### Your goal
Copy out word for word every line from the one containing "This screenshot has" down to the one containing "Locate an element on the screen.", including both of those lines.
Data records section start
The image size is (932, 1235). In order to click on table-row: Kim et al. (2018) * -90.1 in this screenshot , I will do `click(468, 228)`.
Data records section end
Data records section start
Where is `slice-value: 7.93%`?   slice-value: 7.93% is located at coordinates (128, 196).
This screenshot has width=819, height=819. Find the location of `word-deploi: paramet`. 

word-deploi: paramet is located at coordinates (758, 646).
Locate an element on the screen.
Data records section end
### Final answer
This screenshot has width=819, height=819. Find the location of `word-deploi: paramet`. 

word-deploi: paramet is located at coordinates (758, 646).
Locate an element on the screen.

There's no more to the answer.